**Input records:**
=== Begin Enclosure ===
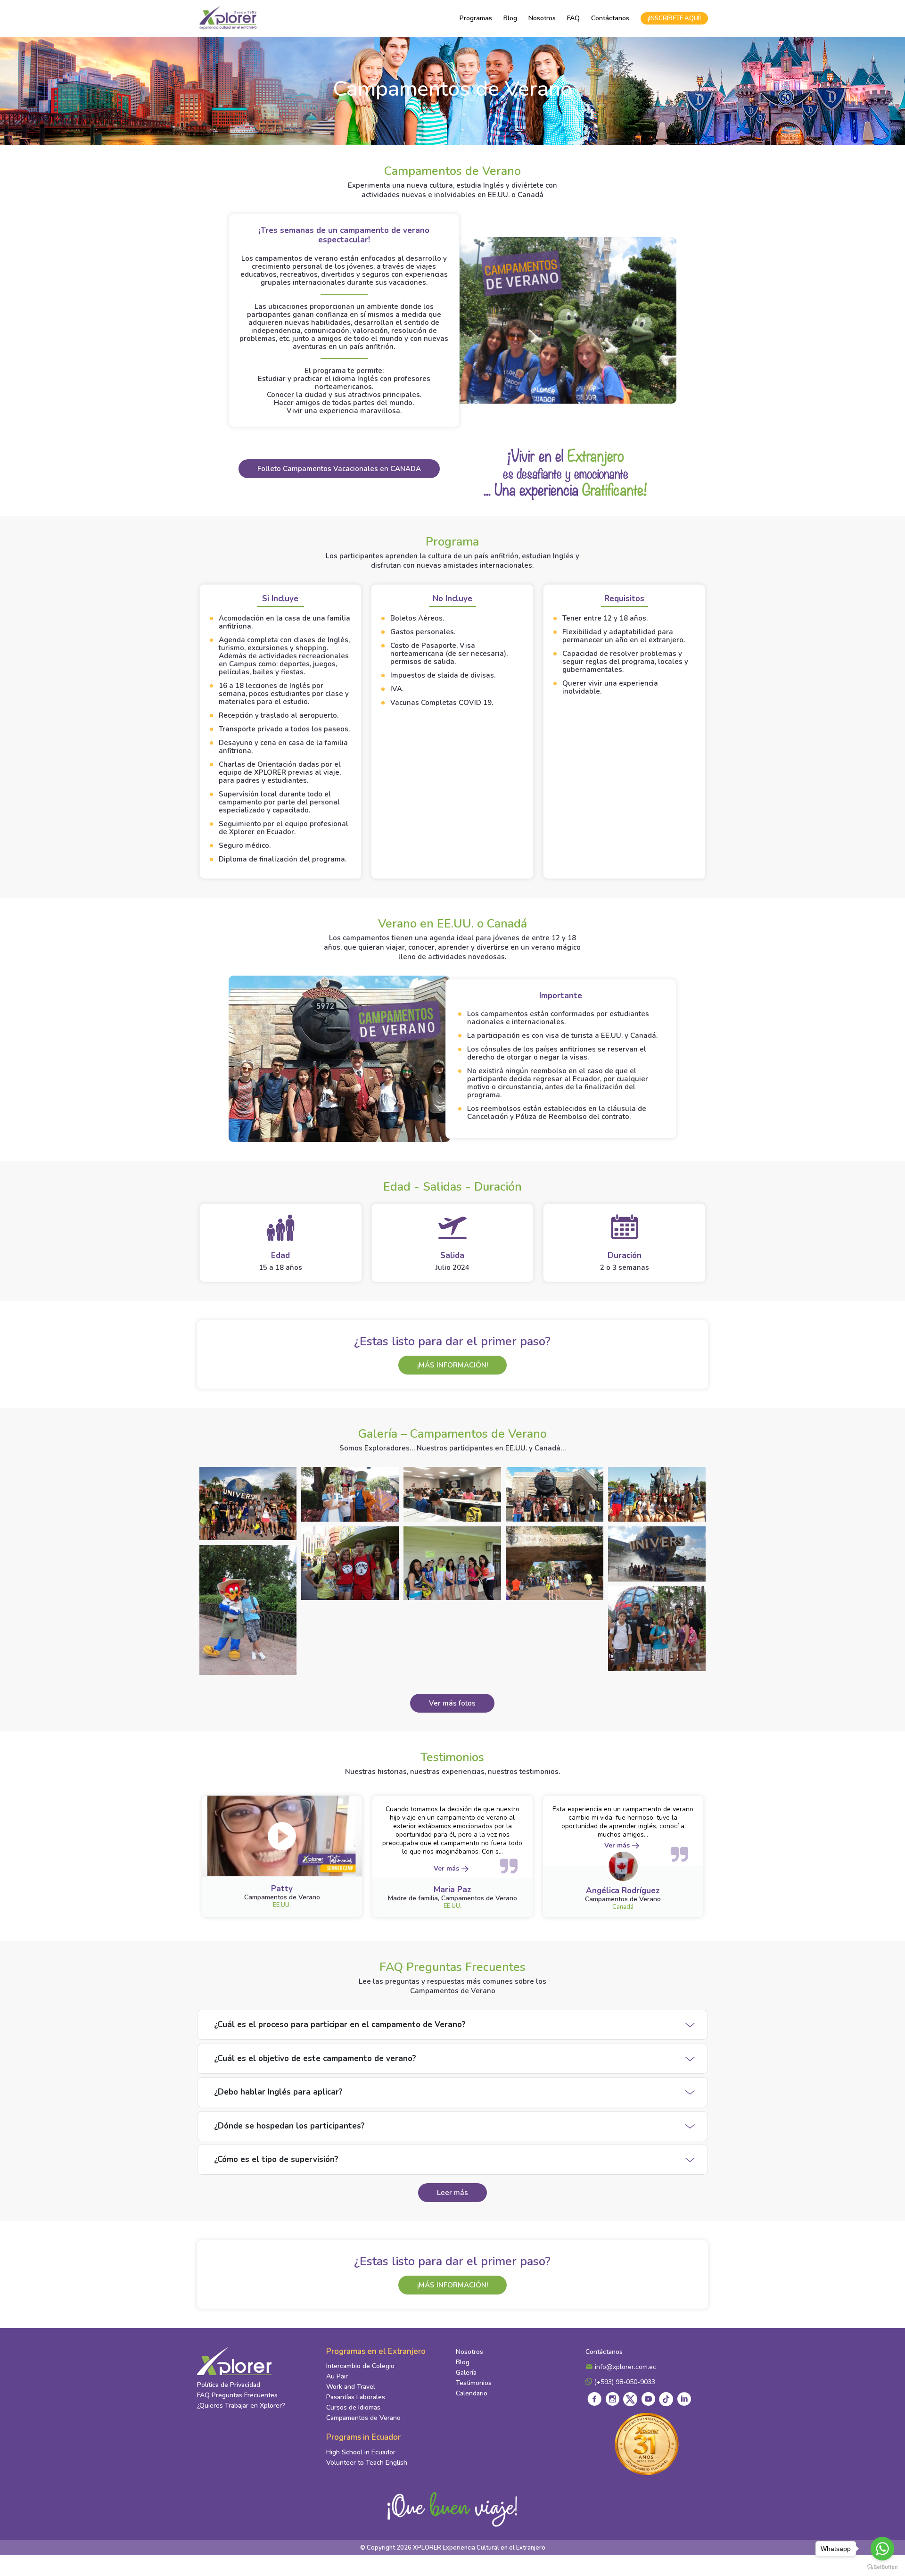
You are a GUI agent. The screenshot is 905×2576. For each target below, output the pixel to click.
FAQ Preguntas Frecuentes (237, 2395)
=== End Enclosure ===
=== Begin Enclosure ===
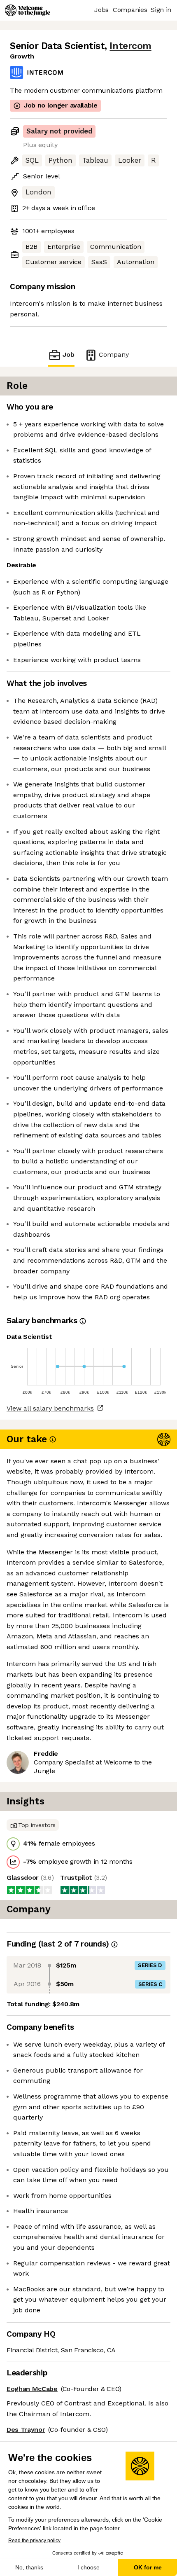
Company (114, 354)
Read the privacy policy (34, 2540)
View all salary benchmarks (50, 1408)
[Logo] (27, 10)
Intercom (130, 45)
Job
=== End Enclosure ===
**Task item:** Could you repeat exactly the lines in the listing above from the one with "You are a GUI" down to the one with "FAQ Preguntas Frecuentes (237, 2395)"? Include both of those lines.

**Solution to this task:**
You are a GUI agent. The screenshot is 905×2576. For each target below, output the pixel to click.
FAQ Preguntas Frecuentes (237, 2395)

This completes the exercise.